First off: yes, the polls were wrong. A majority was outside of the confidence interval for the Liberal Party of Canada, according to Eric Grenier’s poll aggregate. In fact he put his prediction down, as Canada’s leading poll aggregator, in black and white: “The Liberal Party leads with 146 seats and is 24 seats from winning a majority government.” The top end of his 95% confidence interval had the LPC at 161.
However CBC shows that the Liberals won 184 seats for a comfortable majority over the Conservative 99, New Democrat 44, Bloc Quebecois 10, and Green 1.
The key provinces were of course Ontario and Quebec. Last time the Conservatives won Ontario, and the New Democrat Party won Quebec. But this time the Liberals won a majority of seats in both provinces, and that was the game. Throw in that the Liberals swept the Atlantic provinces of New Brunswick, Nova Scotia, Prince Edward Island, and Newfoundland and Labrador, and that’s how you win a majority.
But why did it happen? Oil. Canada has been able to benefit from the boom in new oil technologies much as the United States has. But being a smaller country, Canada’s economy was less able to withstand the crash in the oil price seen over the last year. As a result, the Canadian Dollar has also fallen over the last year, from near parity with the US Dollar when the price of oil was high, to about 75 cents now.
That disparity between the US Dollar and the Canadian Dollar was felt by ordinary Canadians in their daily lives. It’s not like how it is in the US, where most of us only feel the fluctuations of the US Dollar directly when we specifically choose to import things, or to travel abroad. But most Canadians live near the US border. When American goods cost them more Canadian Dollars, then the Canadian economy suffers.

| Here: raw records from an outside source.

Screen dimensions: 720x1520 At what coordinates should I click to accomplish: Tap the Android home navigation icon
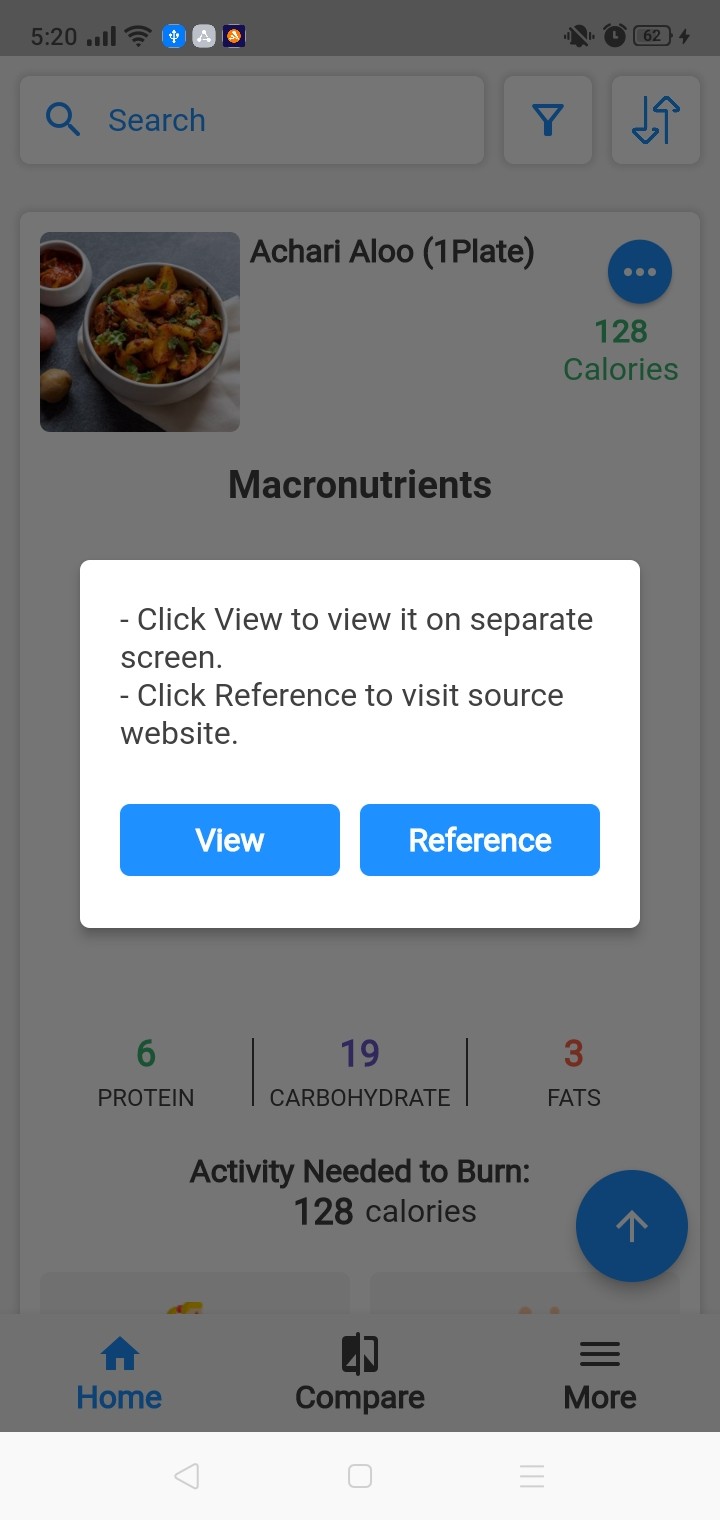click(360, 1476)
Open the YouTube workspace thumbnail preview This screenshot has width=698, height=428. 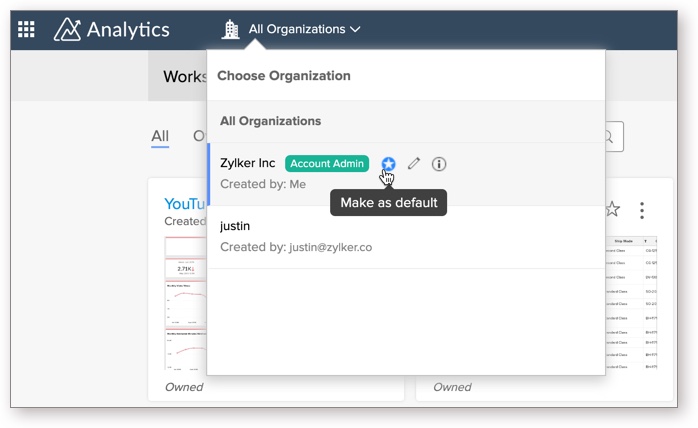[184, 300]
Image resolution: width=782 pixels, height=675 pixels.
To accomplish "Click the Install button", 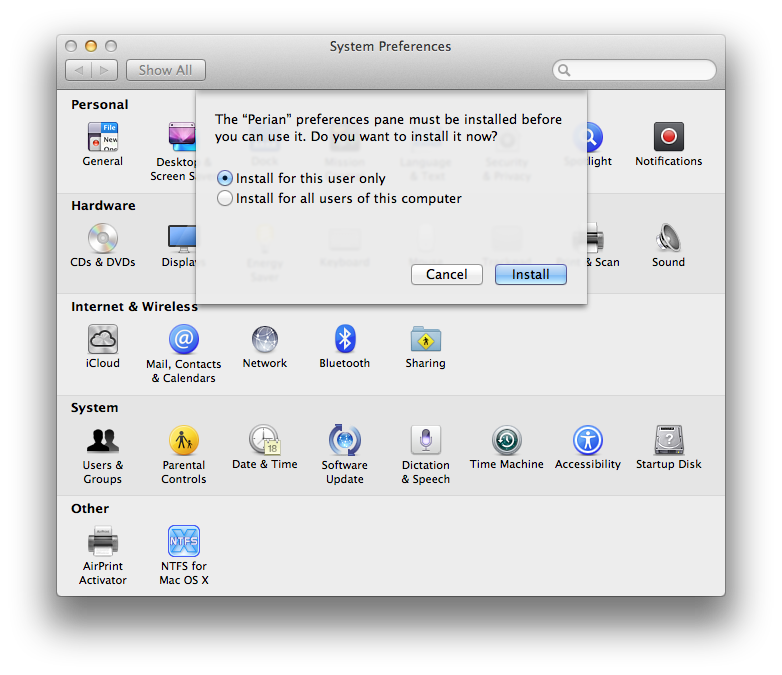I will [530, 274].
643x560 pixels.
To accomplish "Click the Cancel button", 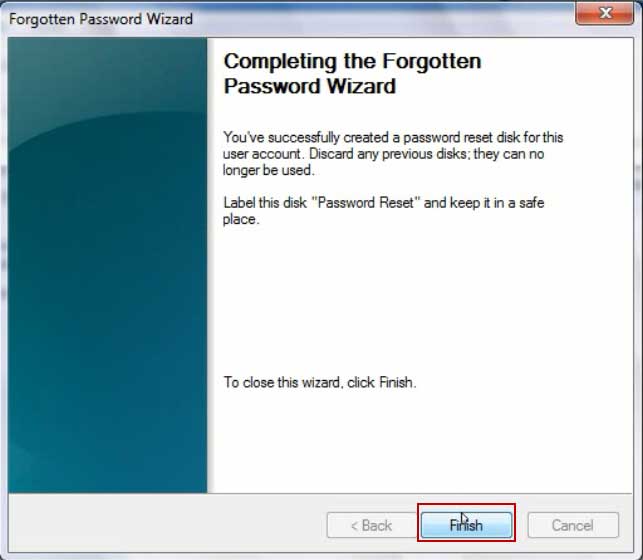I will tap(573, 525).
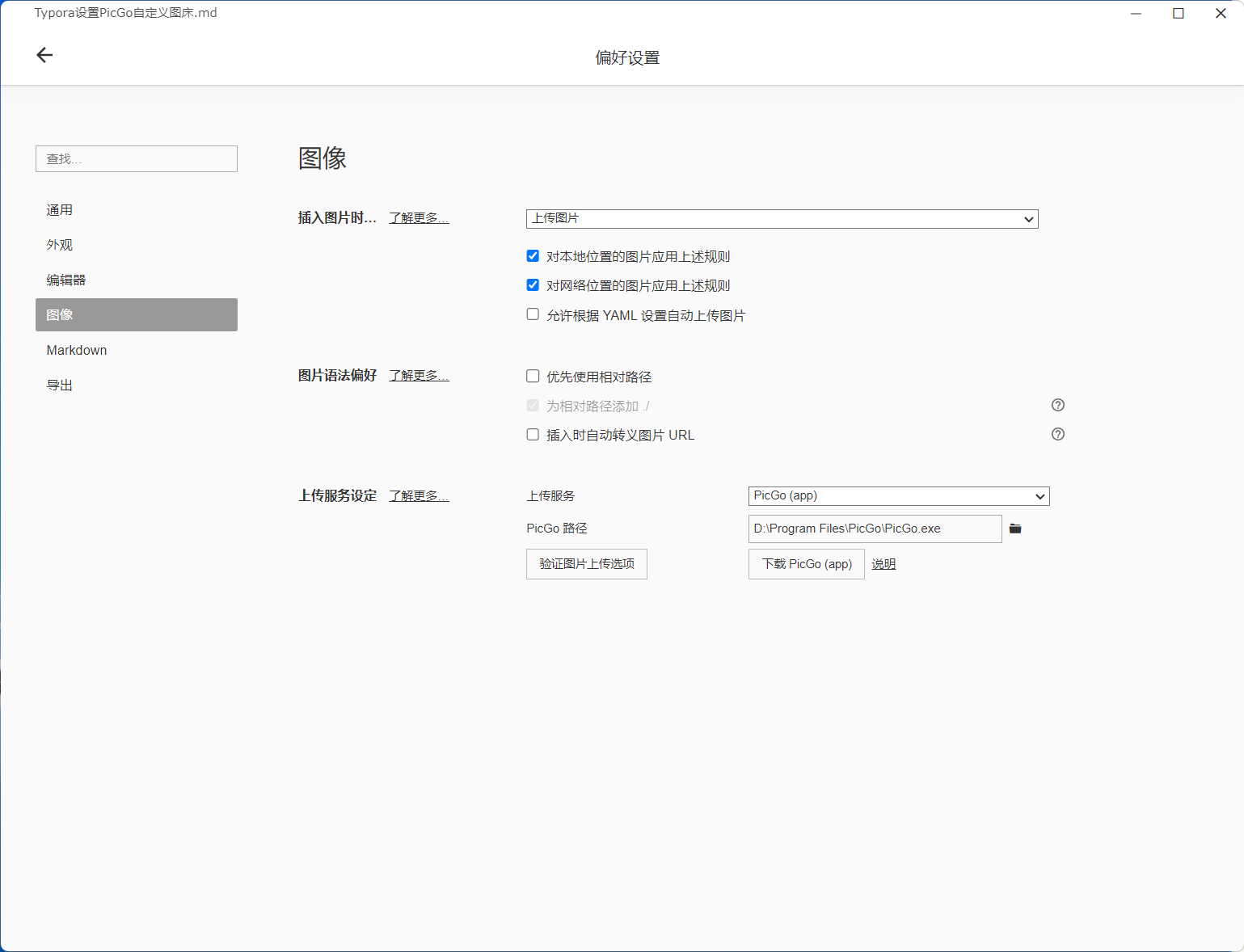1244x952 pixels.
Task: Open the 上传图片 insert-action dropdown
Action: pos(781,219)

So it’s easy to guess what happened: The Canadian economy shrank for the first half of this year, with the GDP falling in each of the first six months of 2015, according to Statistics Canada. The unemployment rate grew this year as well, spiking sharply over the last few months after years of a downward trend.
The voters, feeling the pinch, decided to vote for change in the form of the Liberal Party, historically the most successful party in Canada’s history.
It’s the end of an era in Canada. Stephen Harper leaves a nation with the fundamentals for economic growth, once it finishes weathering this bad spot of volatility in the energy sector. But with the corrupt Liberals returning to power after a decade in the wilderness, led by an Obama-esque figure who will lead his country only by virtue of his last name, fasten your seat belts Canada (attachez vos ceintures Canada).